Sestina- Five people in my life and myself
Little cute, funny, boy-bastard. Only 3 months ago you wouldnt have been here
In this poem about the five people most prominently in my thoughts. Am I cursed
Or blessed by this childish infatuation with you? Everyone was surprised
When I told them about my feelings towards you. I thought I was keeping good control
Over them but still, like a little girl, I have been
Chasing after you three times today. Will this feeling last or will it soon be gone?
Oh my weak, ugly girl-baby opposite number. Were you surprised
That I could be what I am and shatter your illusions? You are cursed
With me for I wont let you forget what you have been
Cross me and I will fight back. Days are gone
When you would rule unchallenged. The days are here
In which we will wrestle in the mud, fighting to gain dominance, to gain control.
the You changed everything. How I wish I could say I lost control
With you, but the choice was mine as much as yours. How surprised
They would be is they knew. Expert liar as I am. For two years I have been cursed
With thought of you but maybe pain is lessening.

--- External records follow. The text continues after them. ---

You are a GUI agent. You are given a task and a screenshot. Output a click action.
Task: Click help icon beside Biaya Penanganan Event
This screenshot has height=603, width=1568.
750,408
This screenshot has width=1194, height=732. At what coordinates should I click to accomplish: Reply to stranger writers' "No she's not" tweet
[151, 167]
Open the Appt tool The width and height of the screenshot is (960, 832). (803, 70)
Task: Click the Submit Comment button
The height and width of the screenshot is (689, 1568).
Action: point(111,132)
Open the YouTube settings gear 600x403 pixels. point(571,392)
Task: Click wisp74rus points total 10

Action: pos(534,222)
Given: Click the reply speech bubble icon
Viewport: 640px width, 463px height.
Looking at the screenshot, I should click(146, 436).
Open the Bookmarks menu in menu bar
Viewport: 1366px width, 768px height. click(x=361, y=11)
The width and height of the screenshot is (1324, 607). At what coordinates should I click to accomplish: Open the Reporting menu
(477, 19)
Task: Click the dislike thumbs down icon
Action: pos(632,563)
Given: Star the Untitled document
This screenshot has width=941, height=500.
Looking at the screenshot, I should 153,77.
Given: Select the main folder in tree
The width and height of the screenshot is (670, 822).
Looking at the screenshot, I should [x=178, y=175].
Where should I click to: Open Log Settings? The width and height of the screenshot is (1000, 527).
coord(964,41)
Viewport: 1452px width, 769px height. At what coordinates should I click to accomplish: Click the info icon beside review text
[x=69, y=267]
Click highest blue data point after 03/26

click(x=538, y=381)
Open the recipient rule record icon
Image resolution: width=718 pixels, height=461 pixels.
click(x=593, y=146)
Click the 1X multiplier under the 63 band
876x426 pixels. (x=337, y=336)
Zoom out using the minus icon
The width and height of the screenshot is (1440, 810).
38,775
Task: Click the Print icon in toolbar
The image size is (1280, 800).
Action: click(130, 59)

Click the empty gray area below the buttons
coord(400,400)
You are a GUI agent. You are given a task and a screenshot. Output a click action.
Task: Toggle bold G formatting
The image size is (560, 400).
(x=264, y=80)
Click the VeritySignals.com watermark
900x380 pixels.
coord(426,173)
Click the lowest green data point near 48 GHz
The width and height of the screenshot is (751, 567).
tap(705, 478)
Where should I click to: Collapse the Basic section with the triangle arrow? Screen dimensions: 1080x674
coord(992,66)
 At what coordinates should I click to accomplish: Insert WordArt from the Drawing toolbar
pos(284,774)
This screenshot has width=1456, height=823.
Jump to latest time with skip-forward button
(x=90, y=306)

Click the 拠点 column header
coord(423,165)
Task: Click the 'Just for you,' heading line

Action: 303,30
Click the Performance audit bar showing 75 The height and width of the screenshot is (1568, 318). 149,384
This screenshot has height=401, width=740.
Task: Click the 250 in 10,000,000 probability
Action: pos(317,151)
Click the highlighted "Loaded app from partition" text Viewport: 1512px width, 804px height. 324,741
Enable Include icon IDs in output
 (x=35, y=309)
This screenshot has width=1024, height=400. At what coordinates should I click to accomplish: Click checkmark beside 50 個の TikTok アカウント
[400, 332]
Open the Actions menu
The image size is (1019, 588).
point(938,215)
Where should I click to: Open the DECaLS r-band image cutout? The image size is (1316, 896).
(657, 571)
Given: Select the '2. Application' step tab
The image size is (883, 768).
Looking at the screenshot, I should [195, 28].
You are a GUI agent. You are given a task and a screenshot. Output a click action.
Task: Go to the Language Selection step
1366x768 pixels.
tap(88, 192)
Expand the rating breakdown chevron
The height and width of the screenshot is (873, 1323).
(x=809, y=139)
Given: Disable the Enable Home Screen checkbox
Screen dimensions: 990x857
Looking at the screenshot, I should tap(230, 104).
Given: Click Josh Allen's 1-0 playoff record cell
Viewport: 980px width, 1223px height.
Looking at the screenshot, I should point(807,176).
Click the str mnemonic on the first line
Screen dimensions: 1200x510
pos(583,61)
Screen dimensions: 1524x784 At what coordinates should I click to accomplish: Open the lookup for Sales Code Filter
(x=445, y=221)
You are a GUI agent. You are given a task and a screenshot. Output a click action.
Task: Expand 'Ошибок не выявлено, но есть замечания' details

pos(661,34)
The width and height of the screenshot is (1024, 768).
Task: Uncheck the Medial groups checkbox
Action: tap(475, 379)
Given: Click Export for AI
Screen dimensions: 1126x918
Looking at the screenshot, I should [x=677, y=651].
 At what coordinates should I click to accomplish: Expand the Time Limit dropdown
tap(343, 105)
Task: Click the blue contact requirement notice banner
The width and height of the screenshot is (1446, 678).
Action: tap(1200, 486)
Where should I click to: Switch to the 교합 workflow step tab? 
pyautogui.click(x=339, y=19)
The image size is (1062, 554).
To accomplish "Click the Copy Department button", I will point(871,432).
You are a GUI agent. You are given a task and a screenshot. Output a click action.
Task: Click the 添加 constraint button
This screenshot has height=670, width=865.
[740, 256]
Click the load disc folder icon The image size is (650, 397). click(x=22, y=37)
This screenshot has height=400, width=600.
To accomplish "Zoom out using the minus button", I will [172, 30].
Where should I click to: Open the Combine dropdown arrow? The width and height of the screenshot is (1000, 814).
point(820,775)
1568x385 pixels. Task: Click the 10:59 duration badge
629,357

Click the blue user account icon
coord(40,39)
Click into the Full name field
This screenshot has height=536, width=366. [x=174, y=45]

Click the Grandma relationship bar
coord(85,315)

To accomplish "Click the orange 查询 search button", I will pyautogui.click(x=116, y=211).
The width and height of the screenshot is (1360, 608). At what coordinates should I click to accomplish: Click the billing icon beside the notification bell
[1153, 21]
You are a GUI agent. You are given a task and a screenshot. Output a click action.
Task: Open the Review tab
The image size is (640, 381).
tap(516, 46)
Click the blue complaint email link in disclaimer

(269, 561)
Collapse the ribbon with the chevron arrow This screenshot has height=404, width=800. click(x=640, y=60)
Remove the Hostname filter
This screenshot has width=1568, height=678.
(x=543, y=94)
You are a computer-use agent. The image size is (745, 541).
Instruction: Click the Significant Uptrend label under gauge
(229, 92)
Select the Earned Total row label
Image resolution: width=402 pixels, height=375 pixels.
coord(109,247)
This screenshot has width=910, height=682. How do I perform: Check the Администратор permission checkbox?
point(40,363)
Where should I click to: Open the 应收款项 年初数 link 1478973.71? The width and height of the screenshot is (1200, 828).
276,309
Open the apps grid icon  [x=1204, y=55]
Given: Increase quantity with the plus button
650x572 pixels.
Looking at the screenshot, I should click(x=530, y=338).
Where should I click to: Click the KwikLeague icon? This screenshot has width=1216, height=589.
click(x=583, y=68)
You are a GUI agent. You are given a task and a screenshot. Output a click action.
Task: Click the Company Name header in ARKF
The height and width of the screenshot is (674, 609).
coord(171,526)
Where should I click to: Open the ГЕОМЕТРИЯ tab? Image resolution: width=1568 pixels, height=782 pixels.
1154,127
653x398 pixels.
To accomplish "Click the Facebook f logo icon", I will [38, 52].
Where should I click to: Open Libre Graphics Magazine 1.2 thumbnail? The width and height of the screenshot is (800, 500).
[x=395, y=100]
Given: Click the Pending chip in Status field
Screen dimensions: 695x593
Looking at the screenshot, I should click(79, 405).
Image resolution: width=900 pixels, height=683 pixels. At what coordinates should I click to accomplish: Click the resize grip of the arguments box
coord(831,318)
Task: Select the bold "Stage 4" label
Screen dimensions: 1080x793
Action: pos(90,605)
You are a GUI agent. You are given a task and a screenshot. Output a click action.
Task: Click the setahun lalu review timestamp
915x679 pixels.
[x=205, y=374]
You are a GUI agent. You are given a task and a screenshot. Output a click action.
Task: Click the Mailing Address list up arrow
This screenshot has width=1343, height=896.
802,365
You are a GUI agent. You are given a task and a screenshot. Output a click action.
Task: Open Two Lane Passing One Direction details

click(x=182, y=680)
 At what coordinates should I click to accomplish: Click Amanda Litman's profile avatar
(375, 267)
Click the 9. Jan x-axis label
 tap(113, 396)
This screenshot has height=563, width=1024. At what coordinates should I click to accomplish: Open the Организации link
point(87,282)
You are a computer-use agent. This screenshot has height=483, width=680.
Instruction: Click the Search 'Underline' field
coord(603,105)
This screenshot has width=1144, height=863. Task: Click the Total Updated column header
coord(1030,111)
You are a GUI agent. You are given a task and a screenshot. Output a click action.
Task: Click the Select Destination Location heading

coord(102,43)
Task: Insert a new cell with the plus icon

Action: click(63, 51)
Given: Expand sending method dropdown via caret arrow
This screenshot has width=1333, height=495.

You have been
Out of my life so long the wounds are starting to heal. The scars will never be gone
But the pain will diminish. Your hold on me is weaker although you are still here.
Oh honey you have blessed and cursed
Me like no other and I hate and love you for it. At first we were both addicted to control,
We fought to have the upper hand and put the other down. I hope those days are gone
At last although I cannot be sure. A while ago I had been
Thinking I wanted us to drift apart. But I surprised
Myself by seeing it was no sin to stick by you. However sour you get Im always here.
You are innocent and beautiful. For a while now you have been
The person I care most for in the world, I think. How surprised
And overjoyed I was finding someone like you could exist, cursed
By bitterness and hardened by the world as I was then. Without you it all wouldve gone
Sour. I have watched you grow and gradually regain control
Over your life. I am proud of you and hope you will always be here.
And me. Here by the window on new years day. Tired and teary, surprised at my loss of control over my feelings. I think how all of you have blessed and cursed me.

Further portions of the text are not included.